The article’s title gives away the answer: “Past extreme warming events linked to massive carbon release from thawing permafrost” (subs. req’d).
The lead author, climate scientist Rob DeConto, explains in a news release:
“The standard hypothesis has been that the source of carbon was in the ocean, in the form of frozen methane gas in ocean-floor sediments,” DeConto says. “We are instead ascribing the carbon source to the continents, in polar latitudes where permafrost can store massive amounts of carbon that can be released as CO2 when the permafrost thaws.”
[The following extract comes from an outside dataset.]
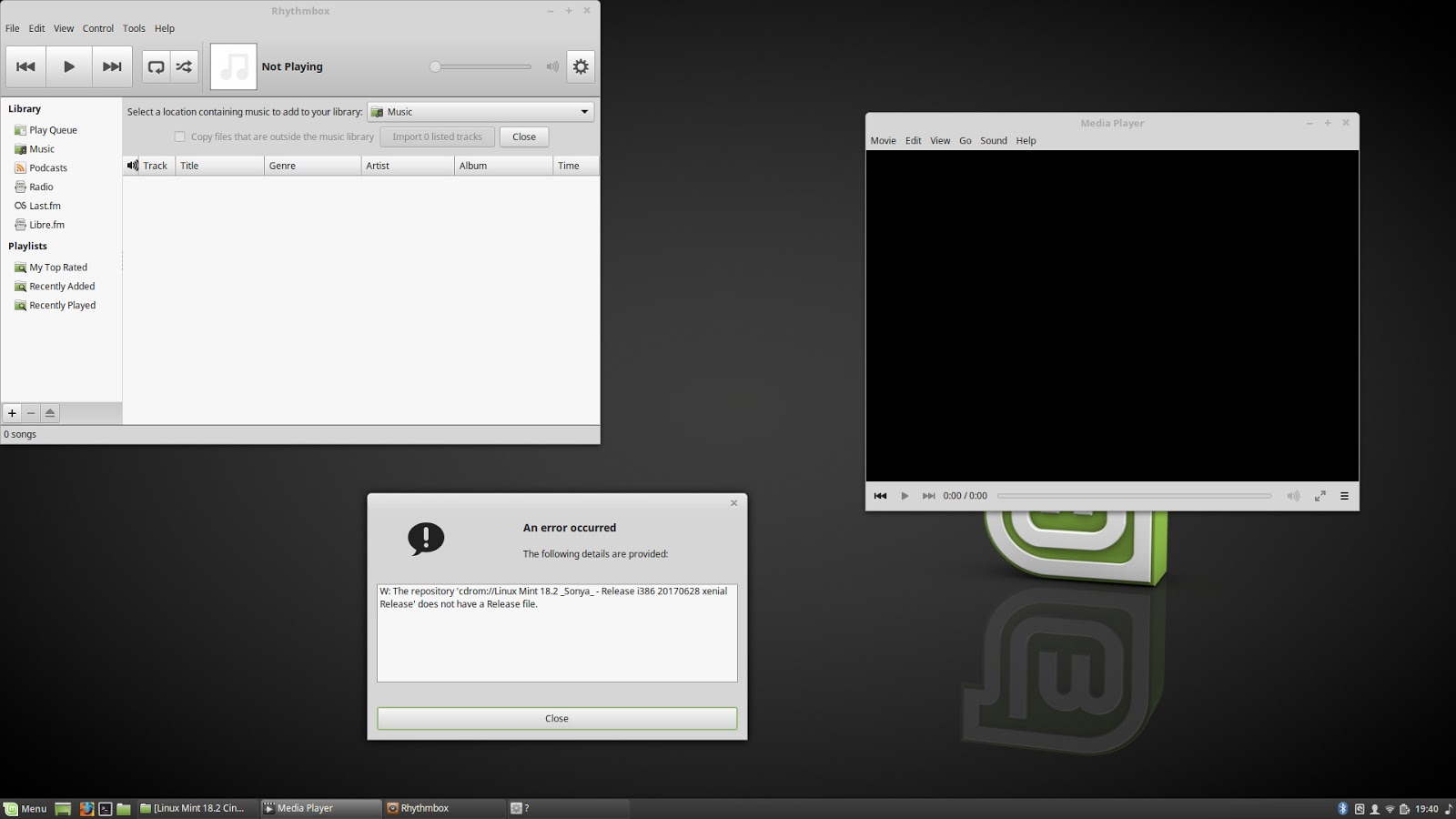
Task: Mute the Rhythmbox volume speaker icon
Action: (x=551, y=66)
The new view is supported by calculations estimating interactions of variables such as greenhouse gas levels, changes in the Earth’s tilt and orbit, ancient distributions of vegetation, and carbon stored in rocks and in frozen soil.
While the amounts of carbon involved in the ancient soil-thaw scenarios was likely much greater than today, implications of the study appear dire for the long-term future as polar permafrost carbon deposits have begun to thaw due to burning fossil-fuels, DeConto adds. “Similar dynamics are at play today. Global warming is degrading permafrost in the north polar regions, thawing frozen organic matter, which will decay to release CO2 and methane into the atmosphere. This will only exacerbate future warming in a positive feedback loop.”
Indeed, the recent scientific literature suggests that the permafrost is poised to be a major amplifying feedback if we are self-destructive enough to ignore yet another dire warning and stay anywhere near our current path of unrestricted carbon pollution:
- Nature: Climate Experts Warn Thawing Permafrost Could Cause 2.5 Times the Warming of Deforestation!
- NSIDC: Thawing permafrost feedback will turn Arctic from carbon sink to source in the 2020s, releasing 100 billion tons of carbon by 2100
A 2010 study found our oceans are acidifying 10 times faster today than 55 million years ago when a mass extinction of marine species occurred.
In short, whatever we do, we don’t want to duplicate the conditions of the PETM. But, tragically, we are. Indeed, a 2011 study that found humans are releasing carbon to the atmosphere 10 times faster now than during the PETM. “Rather than the 20,000 years of the PETM which is long enough for ecological systems to adapt, carbon is now being released into the atmosphere at a rate 10 times faster,” one of the authors of that study explained. “It is possible that this is faster than ecosystems can adapt.”